# Most popular deer mount style??



## nstrut (Jun 8, 2005)

Most popular deer mount style = Dead


----------



## nstrut (Jun 8, 2005)

Okay, now that I'm done being a smart ass (which I am way good at), I really am partial to full shoulder mounts. I love the way a good taxidermist can accentuate the shoulder and neck muscles of a big mature deer.

One thing that is overlooked when picking a mount is where in the room are you planning on hanging it? If you have a spot in a corner that you want to use and you have the deer turning to his left for example, is that going to have the deer looking at the room or another wall? You want the buck to look good from all angles where you hang it. It's something that usually isn't paid much attention to until guys get their mounts home.

Just keep that in mind.


----------



## GrooGrux (Jun 3, 2009)

semi-sneaks and semi-uprights are the most common in my shop. Do yourself a favor and pick it looking left or right...just don't do a straight. Straights are as lifeless as you can get. Good luck

http://www.drop-tine-taxidermy.com


----------



## absolutecool (Mar 26, 2006)

I will be getting my deer mounted in the next few weeks and am wondering how I want him done. This is by far my biggest and best buck and I want him done well and with dignity. All the deer we have now are done on plaques but I think I want mine done without.

Also what are the pros and cons of ears forward and back and which do most folks like better?


----------



## PAkilla86 (Mar 17, 2009)

Here is a link to Mckenzie's website where my taxidermist gets his forms, and alot of taxidermist I have seen both localy and online go through Mckenzie as well. 

I was wondering what I wanted to do with my mount on the buck I killed last friday, I chose the one top center on this link..._*64D Series Semi-Sneak Offset Aggressive*_

If you look around on there sight they have pics of almost any form they offer...maybe you will find something you like.


----------



## nstrut (Jun 8, 2005)

Looking at forms and pictures is a great way to get an idea of what you're looking for. However, nothing beats going to the taxidermist shop and looking at his/her work first hand. Do your homework.

My taxidermist does absolutely awesome deer mounts and is spectacular with turkeys also. With that said, I wouldn't let him mount a fish for me if he would do it for free. It's nothing personal. His fish just lack the realistic look that I am looking for.

It's all preference and you owe it to yourself to get the best quality mount for your trophy. Go to a Deer and Turkey Expo and study the mounts sometime. You can really tell real quality work from some of the poor taxidermy that comes through those doors.


----------



## RugerRedhawk (Oct 15, 2008)

I think semi-upright is most common IMO, but if I had a couple already I'd probably start mixing it up a bit


----------



## nstrut (Jun 8, 2005)

I could show you a ton of examples of bad taxidermy that would upset me beyond belief if it were one of my trophies.
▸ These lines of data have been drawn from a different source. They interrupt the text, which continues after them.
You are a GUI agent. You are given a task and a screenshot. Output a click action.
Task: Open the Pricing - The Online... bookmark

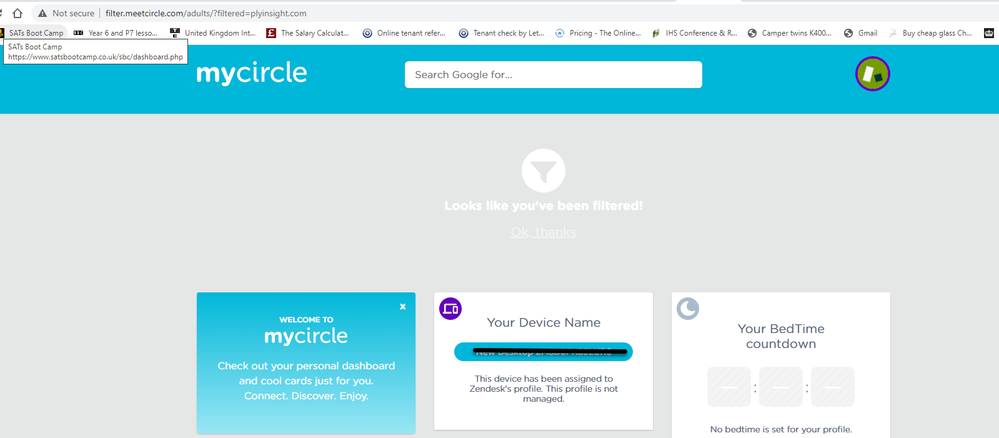point(596,33)
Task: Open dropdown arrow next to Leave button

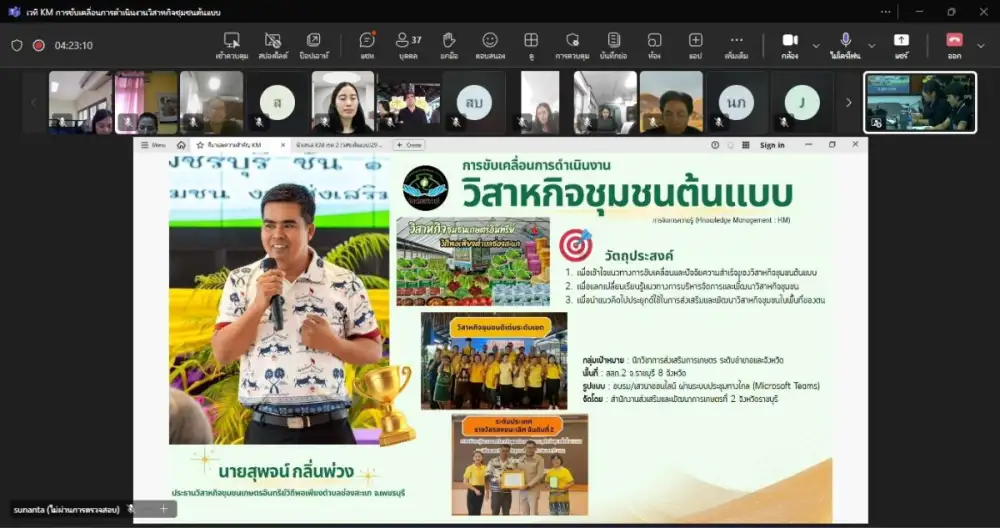Action: pos(981,45)
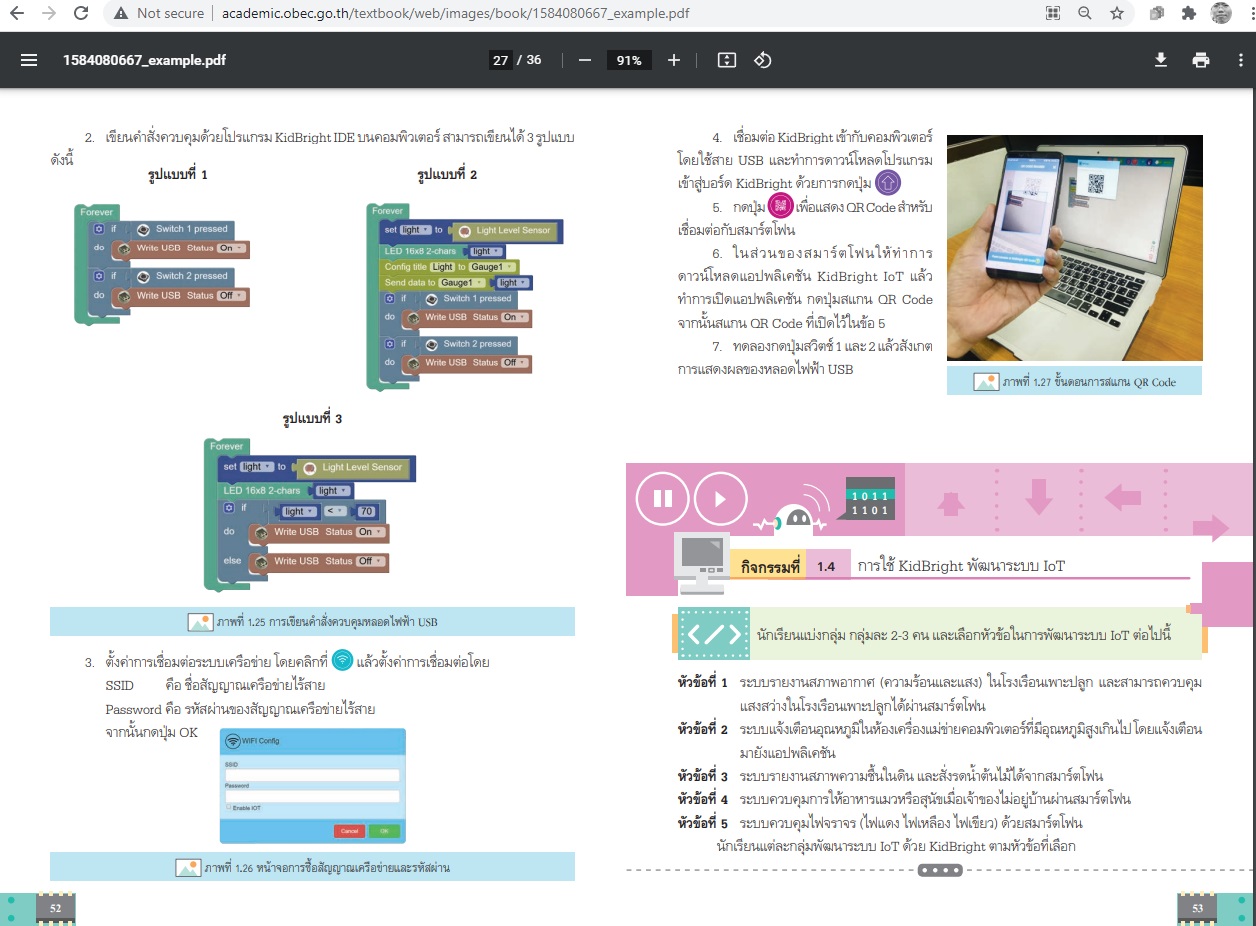1256x926 pixels.
Task: Click the zoom out minus button
Action: click(x=585, y=60)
Choosing a taxidermist to me is exactly like choosing optics. You usually get what you pay for.

Here is an over the top example of a great mount. I understand that most of us couldn't afford this, but this is taxidermy at its finest. Not only is it a custom mount, the body positioning and little details really bring this mount to life.

Good luck in whatever you choose. With a good taxidermist, your options are endless.


----------



## AintNoGriz (Sep 28, 2006)

I just took my 1st to the taxi and chose the right turn fighting pose, I think it may be called. My father-in-law did this and it looked awesome. The taxi actually recommended the semi-sneak turning, as bucks this time of year have the swollen neck and it shows that off better. But, he had a ton of mounts on the wall and some that were done waiting for the customer to pick up and it was like they were ALL semi-sneaks. I also chose this pose kinda based on the location I had chosen, only to get home and have the wife veto that location


----------



## Sasquatch727 (Sep 14, 2009)

I have a couple in semi sneaks and one in full sneak. The full sneak looks really good if you have a semi to each direction and put the full in the middle. Two of mine have the ears back and it gives the mount a more aggressive look. IMO it looks better....Oh, and the mounts do look alot better without the plaques!


----------



## TaxidermistWife (Sep 10, 2009)

My husband owns Sevenswest Taxidermy in Overbrook, Kansas and he prefers the semi-sneak over anything else. It looks more natural. NEVER have your mount looking straight. It needs to have a slight turn. Having the ears back is the relaxed look and it actually makes the rack look bigger. Hope this helps.


----------



## minigird14 (Jul 18, 2008)

how much did that score


----------



## hjort jagare (Nov 19, 2008)

Check McKenzie Taxidermy online and you will see a great assortment of poses. Some just fit a certain deer better and some show off some rack characteristics better than others. I dont believe in a cookie cutter approach every deer is different. Some times picking a pose that mimics what the deer was doing at the shot can bring back that rush for you. A prime example is a deer that charged me I call him Visa I mounted him sneak with ears back just as he was before the charge. :darkbeer:


----------



## woodmaster (Jan 18, 2006)

IndianaArcherLC said:


> Is the semi-sneak look the most common deer mount? I was looking at the semi sneak and head turned slightly to the left. Didn't know how many went with the straight ahead look or if head turns were most common.


I cant stand the upright/straight ahead forms. My favorite is the semi sneak/heads up form. This mount is about 6-7 years old and the 1st year they came out with the form.














.


----------